* [Exercise brief]: Count the lines of the records below that contain the word "width", and reply with that number alone.

* [Listed entries]:
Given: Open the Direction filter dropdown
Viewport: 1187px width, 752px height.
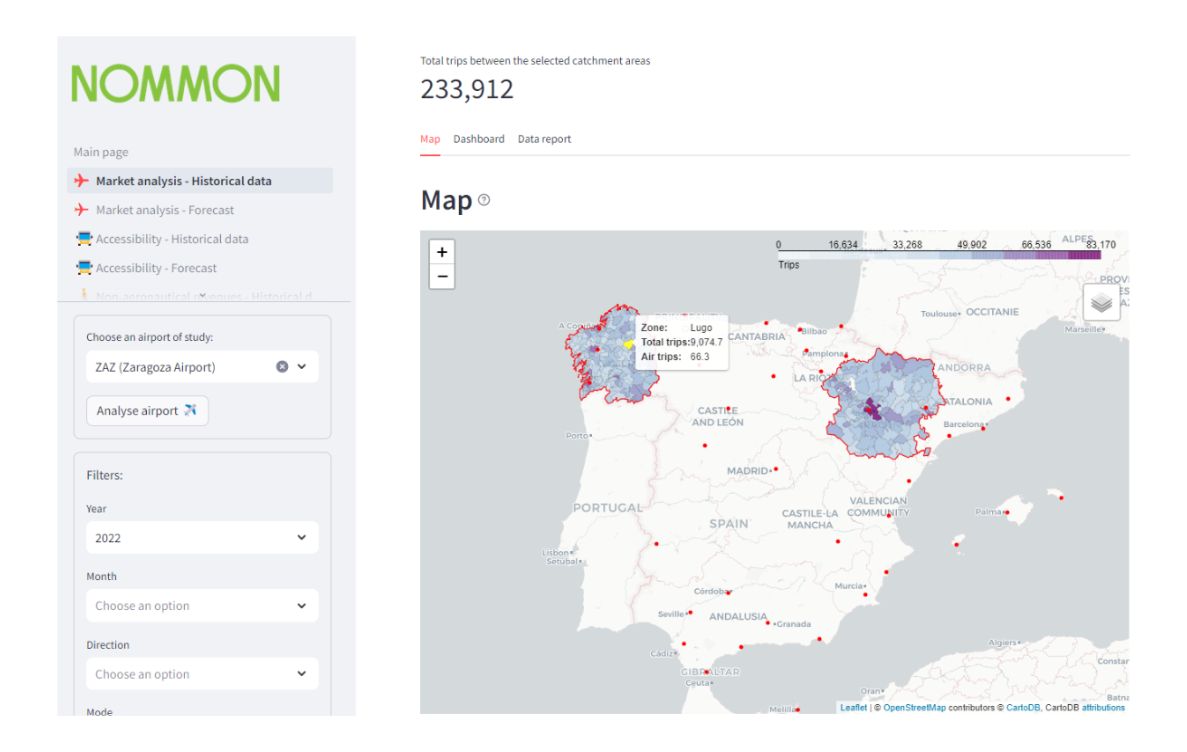Looking at the screenshot, I should tap(202, 674).
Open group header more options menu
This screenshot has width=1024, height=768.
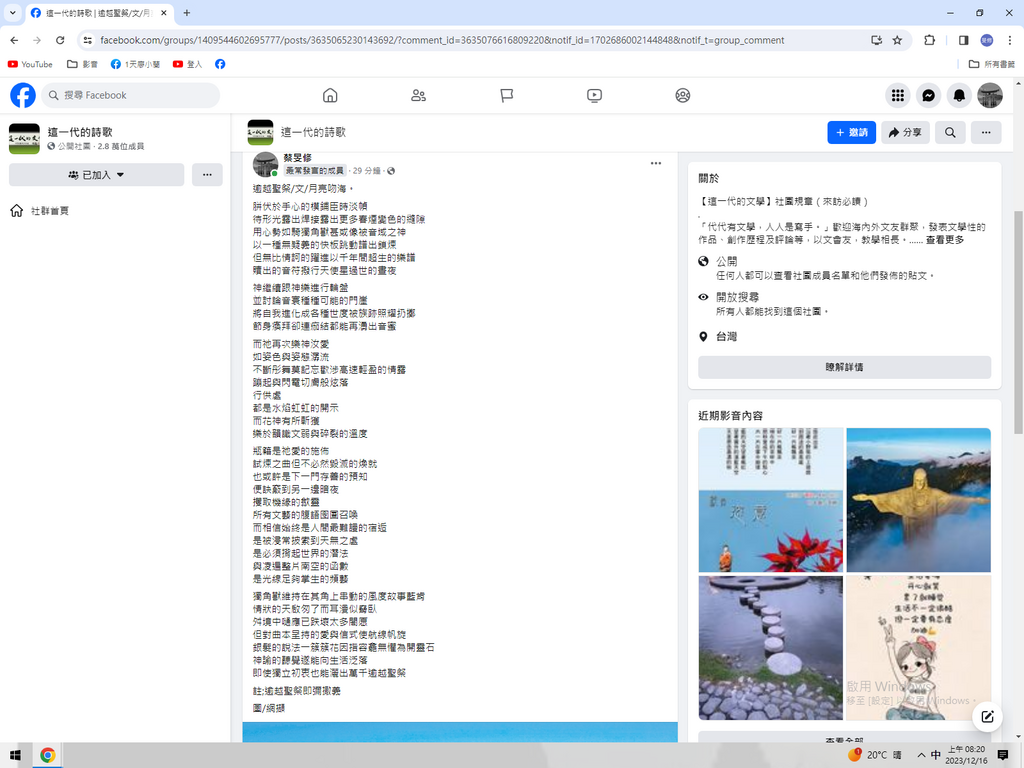point(985,132)
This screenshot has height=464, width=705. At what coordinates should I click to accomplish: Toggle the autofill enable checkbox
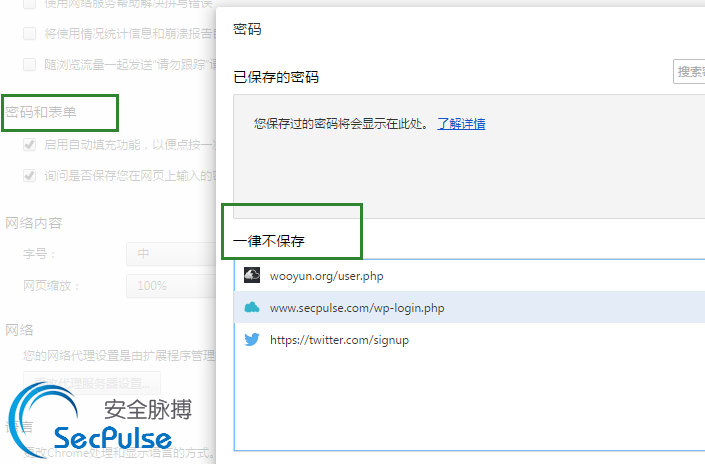pyautogui.click(x=30, y=144)
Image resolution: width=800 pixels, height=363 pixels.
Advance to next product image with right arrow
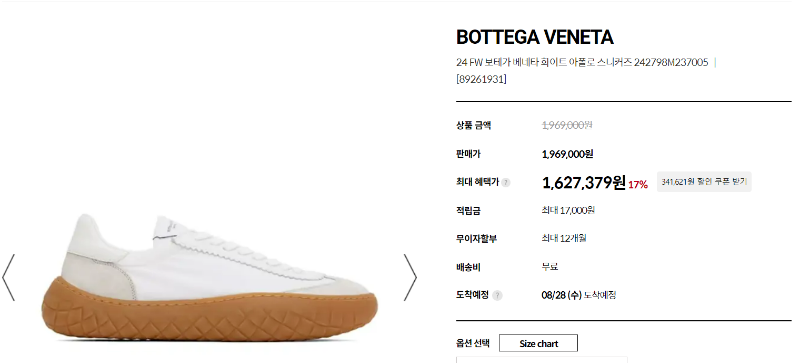[410, 278]
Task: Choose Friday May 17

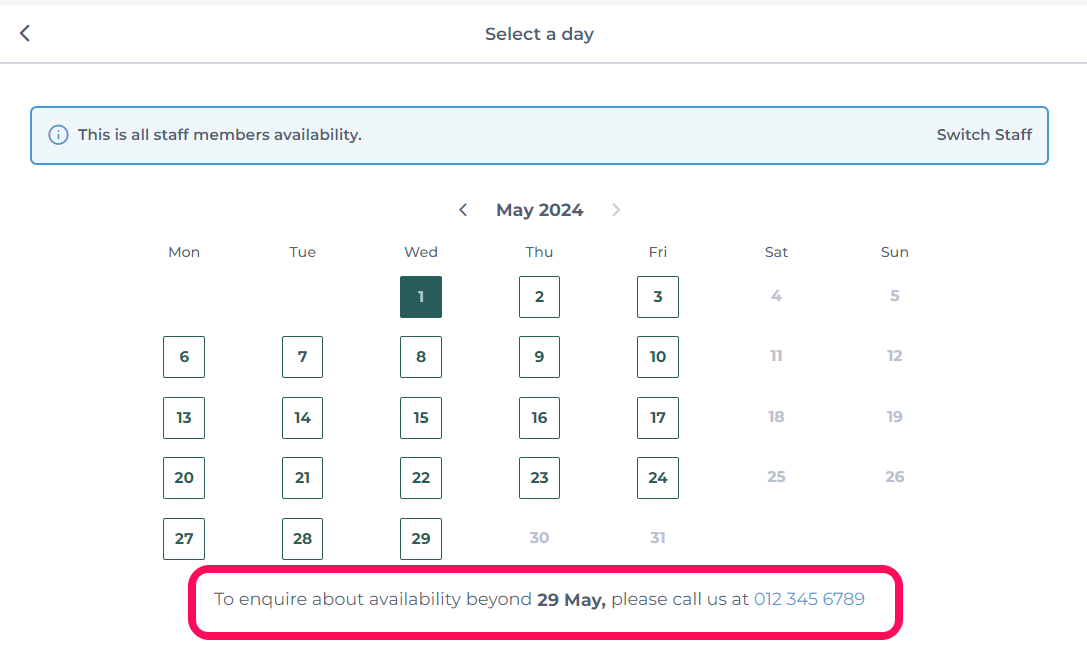Action: tap(658, 418)
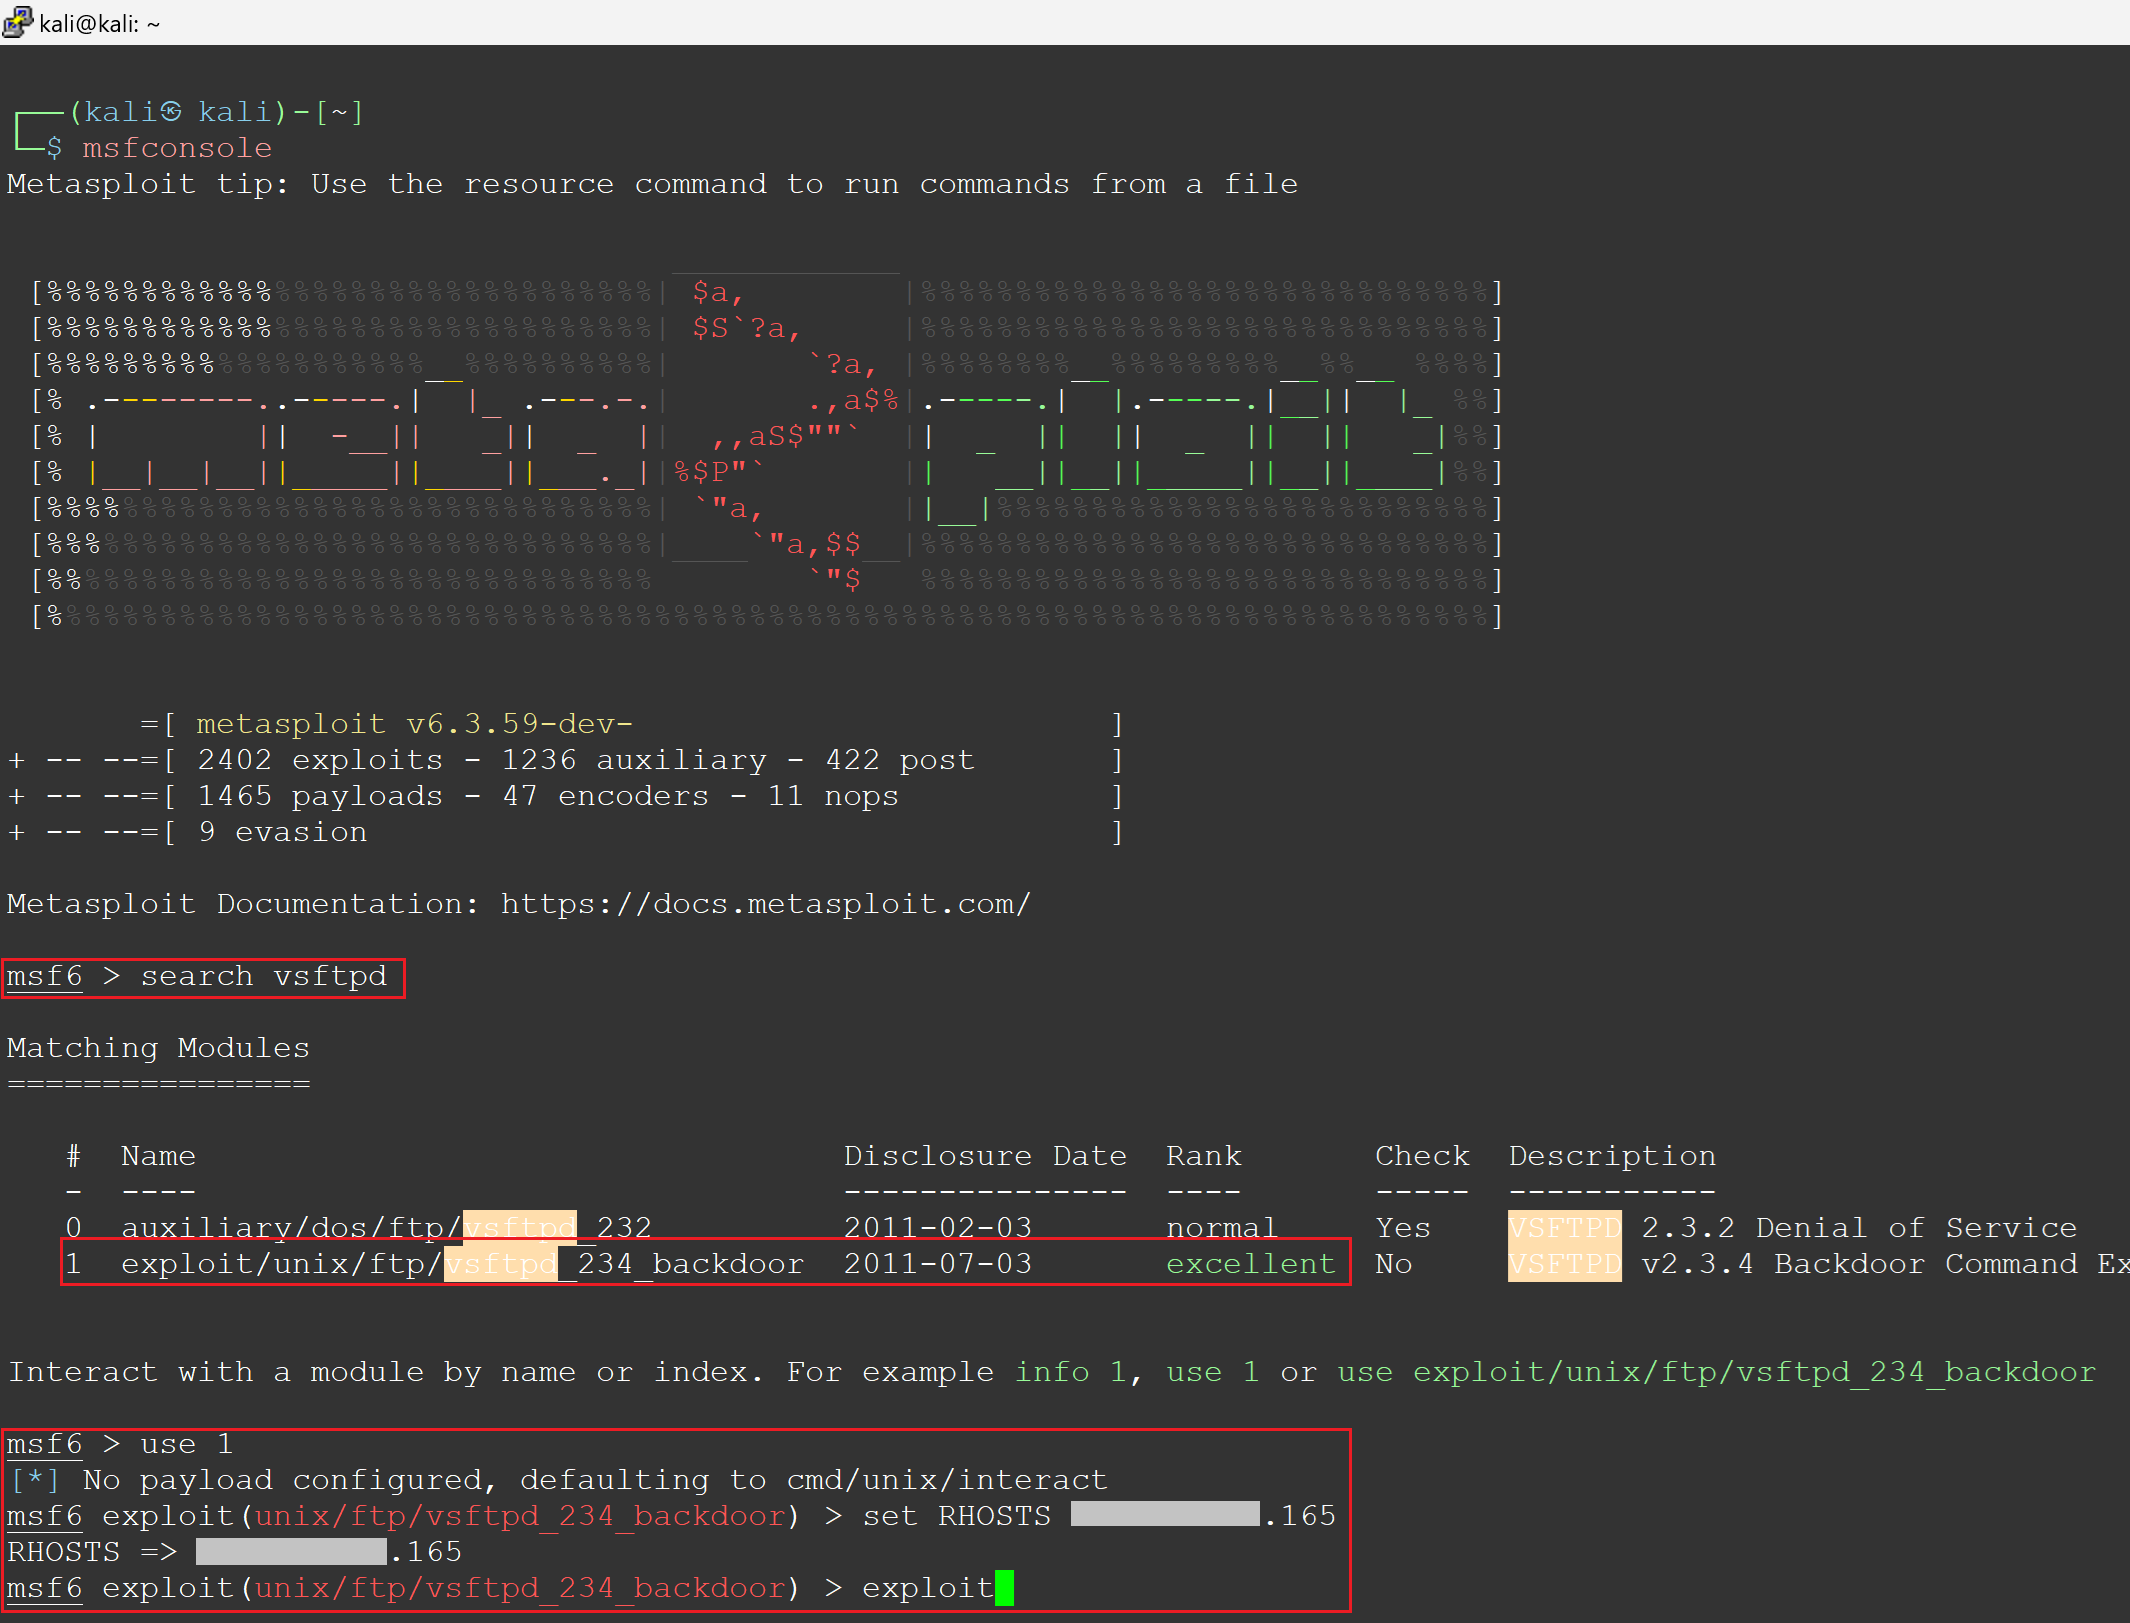Click the 'use exploit/unix/ftp/vsftpd_234_backdoor' example text

[x=1720, y=1371]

* [Solution to this task]: 4